Pick a RejectValue the server can never legitimately return. If you skip it, a timed-out invoke resumes with nil — make sure the response schema can’t produce nil on success, or you cannot tell them apart.

Server → client high-frequency cosmetic data over an UnreliableRemoteEvent, decoded from Serde struct buffers. The schema is string-keyed (field → wire type), not positional:

local Connection = Net:onUnreliableState(
"BossAim",
{ Pitch = "NumberF16", Yaw = "NumberF16" },
function(data)
aimBossHead(data.Pitch, data.Yaw)
end
)

onUnreliableState yields until ReplicatedStorage.ChloeKernelUnreliable.<name> exists — call it after the server has defined the channel (a booted server defines before any client finishes loading in practice).

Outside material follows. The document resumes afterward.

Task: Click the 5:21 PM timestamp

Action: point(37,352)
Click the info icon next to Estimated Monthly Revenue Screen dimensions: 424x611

Packets on this channel can be lost or reordered by design; write the handler so every message stands alone.

What actually happens when the two sides disagree — the failure mode the Registry exists to delete:

The wire carries no type information. A NumberU16 is two raw bytes; the receiver knows to read two bytes only because its schema says so. If the client declares { "NumberU8" } where the server wrote { "NumberU16" }, the receiver reads one byte of a two-byte value and then keeps reading — now misaligned — into whatever follows. Three outcomes, none of them a type error:

  1. Framing desync. The misaligned reader eventually lands on a byte that isn’t a valid channel id and the decode loop errors with unknown packet id <n>. The receive loop is pcall-isolated, so the rest of that flush buffer is discarded — in Studio you get a warning; in production, silence.
  2. Garbage that parses. If the widths happen to realign, the reader produces plausible-looking wrong values. On the server these then walk the validation chain, which is why validators check game legality, never “is this well-formed” — a misdecode that survives framing looks exactly like a hostile payload and gets rejected like one.
  3. Nothing at all. Because one flush buffer carries many messages, a single misframed message can take unrelated channels’ messages down with it for that frame.

None of this is detectable at define time across the network — which is why the fix is structural, not defensive: define every channel once, in one shared module, and let both halves read the same table.

Member Description
NetClient.new() → NetClient Per-context handle cache. One per client is typical; multiple instances still share the underlying per-name Packet channels
Client:intent(name, schema) → { fire(...) } Typed intent handle, cached per name. fire returns nothing and waits (≤10s) for the server’s channel id on first use
Client:onState(name, schema, handler) → connection Subscribes to a server state channel; returns a connection with Disconnect
Client:request(name, schema, responseSchema, { RejectValue? }?) → { invoke(...) → ...any } Typed request handle, cached per name. invoke yields; timeout resumes with RejectValue
Client:onUnreliableState(name, structSchema, handler) → RBXScriptConnection Subscribes to an unreliable stream; yields until the channel’s remote exists

NetClient fires no hooks and publishes no bus topics — it is transport, not policy. The debug panel’s NET window mirrors both wire sides (with byte counts and request round-trip times) when the tap is active.